Why Silo Theatre's take on Night of the Living Dead hopes to reanimate audiences' love for live cinema

Ever looked around your kitchen, picked up a utensil and started making sounds? 

Well, if you've smacked the spoons together, or found a creative way to use a spatula, you could be potentially interested in becoming a foley artist. 

For the uninitiated, the art of foley is the reproduction of everyday sound effects that are added to films, videos, and other media in post-production to enhance audio quality. Think Orson Welles' live radio performance of War of the Worlds in 1938 which saw millions believe aliens had indeed landed in the US. 

If you're around Auckland until November 12, you can see the skill in action as Silo Theatre presents its live take on the classic zombie film Night of the Living Dead, with performers creating the movie's soundtrack as it unspools on the big screen behind them. 

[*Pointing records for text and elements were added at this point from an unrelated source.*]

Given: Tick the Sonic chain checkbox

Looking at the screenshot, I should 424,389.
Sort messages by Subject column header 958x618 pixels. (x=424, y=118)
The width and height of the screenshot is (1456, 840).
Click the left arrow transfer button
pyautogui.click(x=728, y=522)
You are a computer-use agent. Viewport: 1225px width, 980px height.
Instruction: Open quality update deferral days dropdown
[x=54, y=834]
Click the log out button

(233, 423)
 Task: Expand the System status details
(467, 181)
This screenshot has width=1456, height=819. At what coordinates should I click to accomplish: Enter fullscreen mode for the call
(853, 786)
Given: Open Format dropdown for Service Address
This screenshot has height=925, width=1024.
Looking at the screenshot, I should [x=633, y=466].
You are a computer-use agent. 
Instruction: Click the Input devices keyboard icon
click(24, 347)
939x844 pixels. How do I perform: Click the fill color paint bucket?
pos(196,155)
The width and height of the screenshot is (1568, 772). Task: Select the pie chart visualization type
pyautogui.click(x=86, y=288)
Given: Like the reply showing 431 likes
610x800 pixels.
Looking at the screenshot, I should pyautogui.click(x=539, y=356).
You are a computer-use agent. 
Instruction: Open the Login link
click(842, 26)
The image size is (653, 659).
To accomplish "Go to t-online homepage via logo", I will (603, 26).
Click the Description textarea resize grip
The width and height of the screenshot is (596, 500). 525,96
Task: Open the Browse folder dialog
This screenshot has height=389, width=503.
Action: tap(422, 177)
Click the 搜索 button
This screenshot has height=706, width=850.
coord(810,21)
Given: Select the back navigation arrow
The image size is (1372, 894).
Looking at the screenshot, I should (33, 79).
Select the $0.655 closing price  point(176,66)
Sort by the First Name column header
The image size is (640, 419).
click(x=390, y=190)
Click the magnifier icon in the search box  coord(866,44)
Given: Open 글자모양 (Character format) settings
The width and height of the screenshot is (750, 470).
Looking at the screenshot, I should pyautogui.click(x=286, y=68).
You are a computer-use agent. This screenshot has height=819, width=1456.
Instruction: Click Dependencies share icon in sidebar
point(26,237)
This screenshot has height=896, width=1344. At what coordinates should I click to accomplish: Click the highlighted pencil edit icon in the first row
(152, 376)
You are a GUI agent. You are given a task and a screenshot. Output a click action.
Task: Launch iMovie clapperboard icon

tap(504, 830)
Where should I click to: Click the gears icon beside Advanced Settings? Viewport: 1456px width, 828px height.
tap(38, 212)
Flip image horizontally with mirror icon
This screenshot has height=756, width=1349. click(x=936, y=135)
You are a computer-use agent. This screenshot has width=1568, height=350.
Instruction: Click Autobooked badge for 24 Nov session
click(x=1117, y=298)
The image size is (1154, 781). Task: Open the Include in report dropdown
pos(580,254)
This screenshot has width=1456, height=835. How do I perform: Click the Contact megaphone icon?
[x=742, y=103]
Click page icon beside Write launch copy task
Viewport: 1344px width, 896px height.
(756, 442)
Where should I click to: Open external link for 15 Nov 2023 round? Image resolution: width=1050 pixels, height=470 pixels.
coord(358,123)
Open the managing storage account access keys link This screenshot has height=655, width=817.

Composer and self-confessed "film nerd" Leon Radojkovic told Newshub the thrill of creating the show comes down to looking at the everyday objects around him in a different light. 

"There's a lot of fun experimentation. Often I have an idea of what I think will work. Sometimes that's right, sometimes that's wrong. What I'm always trying to look for is something that makes the correct sound but isn't the correct object, you know? For example, what can an eggbeater be? We've got an eggbeater and in this, it has multi-functions - it's a character handling a shotgun, it's a petrol pump," he laughed. 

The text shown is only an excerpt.